Salvadoran voters defied gunfire, bombs, and burning buses to turn out in huge numbers in a telling repudiation of leftist guerrilla threats who had warned voters to stay away from the polls.
At this writing it remained to be seen whether the massive voter turnout in El Salvador's March 28 election would benefit President Jose Napoleon Duarte and his moderate Christian Democrats or former Army major Roberto d'Aubuisson and his right-wing party.
What is not in doubt is that the guerrilla strategy to first prevent and then disrupt the election failed as voters thronged the polling places, despite reports that at least 16 people had been killed in street fighting.
The turnout, far beyond all expectations, was so large as the polls opened under a warm tropical sun that waits of three to four hours before voting were common. A scarcity of ballots developed in a number of polling places.
It was obvious that terrorist threats from the guerrillas had not intimidated voters here. Nor does it appear from preliminary reports that voters had been forced by the far right into voting. Sen.
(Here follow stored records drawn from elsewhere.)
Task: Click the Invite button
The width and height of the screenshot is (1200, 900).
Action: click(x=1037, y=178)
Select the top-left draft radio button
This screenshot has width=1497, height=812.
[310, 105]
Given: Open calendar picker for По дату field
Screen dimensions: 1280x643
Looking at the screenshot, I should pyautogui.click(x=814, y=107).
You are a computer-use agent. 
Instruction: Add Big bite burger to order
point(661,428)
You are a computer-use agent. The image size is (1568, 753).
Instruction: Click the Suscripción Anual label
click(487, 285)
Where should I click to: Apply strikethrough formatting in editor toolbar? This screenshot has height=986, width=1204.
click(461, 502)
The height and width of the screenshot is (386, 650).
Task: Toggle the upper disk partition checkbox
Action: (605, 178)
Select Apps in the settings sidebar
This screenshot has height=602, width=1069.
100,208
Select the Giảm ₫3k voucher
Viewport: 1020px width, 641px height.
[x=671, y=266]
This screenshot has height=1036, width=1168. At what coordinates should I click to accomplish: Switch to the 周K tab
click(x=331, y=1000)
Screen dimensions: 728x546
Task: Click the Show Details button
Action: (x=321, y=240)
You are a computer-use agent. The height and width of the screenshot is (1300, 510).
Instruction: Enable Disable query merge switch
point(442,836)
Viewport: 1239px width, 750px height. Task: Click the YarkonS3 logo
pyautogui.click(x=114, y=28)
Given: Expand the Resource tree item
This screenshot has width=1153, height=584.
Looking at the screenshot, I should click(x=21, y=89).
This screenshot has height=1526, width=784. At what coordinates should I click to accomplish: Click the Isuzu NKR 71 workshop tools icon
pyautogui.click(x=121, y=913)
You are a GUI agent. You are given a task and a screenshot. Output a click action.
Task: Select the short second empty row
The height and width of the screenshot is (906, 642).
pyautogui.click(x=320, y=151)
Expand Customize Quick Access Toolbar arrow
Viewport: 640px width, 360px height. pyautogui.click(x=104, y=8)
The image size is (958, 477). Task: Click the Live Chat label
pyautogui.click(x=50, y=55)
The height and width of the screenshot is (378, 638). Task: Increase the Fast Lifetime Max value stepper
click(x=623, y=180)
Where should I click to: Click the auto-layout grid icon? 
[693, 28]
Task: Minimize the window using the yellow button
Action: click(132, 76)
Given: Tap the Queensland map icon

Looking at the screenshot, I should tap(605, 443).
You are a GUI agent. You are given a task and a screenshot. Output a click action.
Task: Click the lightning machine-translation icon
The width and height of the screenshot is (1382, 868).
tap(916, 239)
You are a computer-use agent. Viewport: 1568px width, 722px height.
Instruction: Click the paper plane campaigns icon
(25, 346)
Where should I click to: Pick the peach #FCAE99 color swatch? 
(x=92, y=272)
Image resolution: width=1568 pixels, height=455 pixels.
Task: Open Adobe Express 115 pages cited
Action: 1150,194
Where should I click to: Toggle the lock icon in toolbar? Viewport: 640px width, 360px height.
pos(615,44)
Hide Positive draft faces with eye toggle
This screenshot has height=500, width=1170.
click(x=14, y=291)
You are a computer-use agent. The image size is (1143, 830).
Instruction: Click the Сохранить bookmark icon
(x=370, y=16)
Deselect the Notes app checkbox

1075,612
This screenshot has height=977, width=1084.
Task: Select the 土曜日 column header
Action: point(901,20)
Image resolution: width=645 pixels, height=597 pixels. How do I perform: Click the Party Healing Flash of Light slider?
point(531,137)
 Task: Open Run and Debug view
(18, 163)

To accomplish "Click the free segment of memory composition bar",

Nancy Landon Kassebaum (R) of Kansas, leader of the official US delegation to monitor the election, said that random conversations at the polls indicated to her that there had not been intimidation.
The poll also seemed to confirm President Duarte's dogged determination to hold the elections in the midst of the civil war with the guerrillas.
Although the guerrillas had been encouraged to participate in the elections, they refused such entreaties - calling the vote, which is designed to elect a constituent assembly, a ''farce'' and a ''sham.'' Thus El Salvador's left is not represented in the voting, but a wide spectrum from the far right to the moderate left is included.
As the voting proceeded Sunday, skirmishes between the guerrillas and the Army took place in San Salvador suburbs and the main east-west Pan American highway was cut in two places by the guerrillas.